Key Points
- DraftKings faces allegations of unauthorized use of “March Madness,” “Final Four,” and related NCAA-owned trademarks on its betting platform
- An Indiana federal judge rejected the NCAA’s preliminary injunction request while noting the case could succeed at trial
- College sports’ governing body seeks an accelerated schedule with trial set for February 2027, ahead of tournament season
- The sportsbook operator argues the proposed schedule is impractical and insufficient for proper discovery
- NCAA responds by claiming DraftKings is attempting delay tactics, with preliminary hearing scheduled for early June
A heated trademark dispute between college basketball’s governing body and a major sportsbook operator has evolved into a disagreement over courtroom scheduling, as both parties clash over when the case should proceed to trial in Indiana’s federal court system.
Legal action commenced on March 20 when the NCAA filed suit against DraftKings, claiming the betting platform unlawfully utilized proprietary terminology connected to Division I men’s and women’s basketball championships. The contested intellectual property encompasses March Madness, Final Four, and multiple iterations of “Sweet Sixteen.”
The U.S. District Court for the Southern District of Indiana turned down the NCAA’s application for emergency preliminary relief. Despite this setback, the presiding judge indicated the organization maintains viable arguments for success when the case reaches full trial.
College Sports Body Claims Continued Trademark Exploitation
The initial pretrial proceeding was scheduled for June 1. However, on April 15, attorneys representing the NCAA petitioned for an expedited calendar culminating in a February 2027 trial.
According to the NCAA’s legal team, allowing a standard timeline would enable DraftKings to continue capitalizing on the disputed trademarks for commercial gain. The organization contends that the operator’s alleged misconduct directly correlates with the yearly rhythm of college basketball’s premier competitions.
“DraftKings is likely to continue to exploit that cycle, causing ongoing harm to the NCAA,” the motion stated.
The college sports authority stressed that consumer participation reaches maximum levels during the tournament period. Attorneys argued that postponing judicial proceedings would eliminate any opportunity to safeguard the organization’s intellectual property rights prior to the subsequent championship cycle.
Notably, the Kentucky High School Athletic Association possesses the original trademark registration for Sweet Sixteen and Sweet 16, which it secured for its statewide basketball competitions.

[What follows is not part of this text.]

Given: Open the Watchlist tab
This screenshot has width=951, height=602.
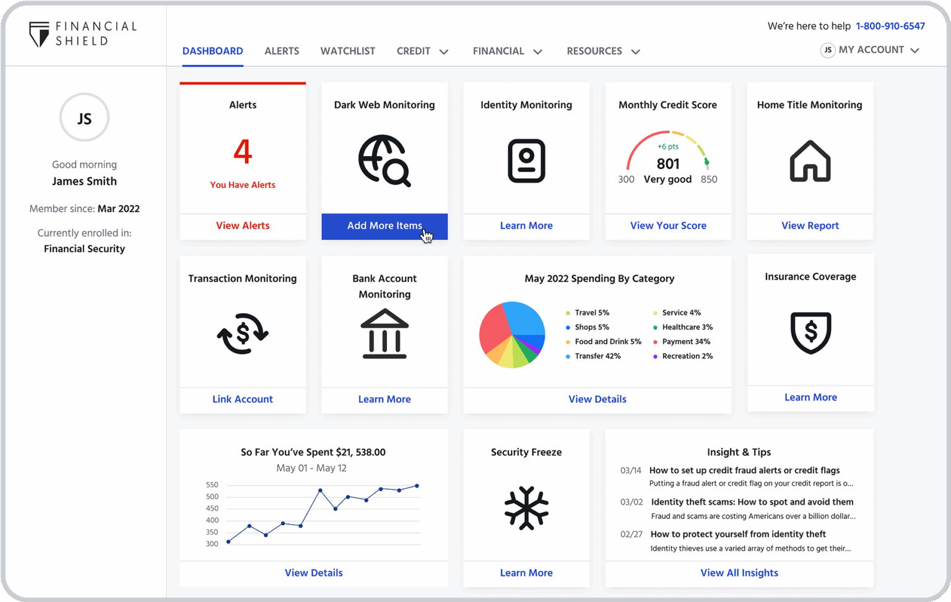Looking at the screenshot, I should [x=347, y=51].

The NCAA maintains a licensing agreement with the KHSAA while also holding separate registrations for NCAA Sweet Sixteen and NCAA Sweet 16.
Betting Platform Calls Accelerated Schedule Impractical
DraftKings filed its opposition last Thursday, vigorously challenging the suggested timetable. Legal counsel for the company characterized the NCAA’s proposal as “unrealistic.”
The sportsbook’s attorneys contended that even assuming a 10-day trial resulted in a favorable verdict for the NCAA, the court would still require substantial additional proceedings to reach a complete resolution. Consequently, a February trial date would fail to produce the swift conclusion the organization desires.
The company further maintained that the evidence-gathering phase requires significantly more time than the November 13 cutoff date proposed by the NCAA. This discovery stage allows both parties to obtain and share critical documentation and information prior to courtroom proceedings.
DraftKings emphasized that discovery must encompass the extensive commercial arrangements linking the NCAA, its affiliated universities, athletic conferences, and the gambling sector. This includes the organization’s agreement with Genius Sports and direct partnerships established with various sportsbooks.
The NCAA submitted a counter-response on Monday, characterizing DraftKings’ position as an intentional effort to drag out litigation. The organization reiterated its demand for an accelerated schedule.
The NCAA requested the court at minimum advance the initial pretrial conference to the soonest available slot on the calendar. The organization seeks prompt clarity regarding the procedural timeline for both parties.
The preliminary conference remains on the docket for June 1.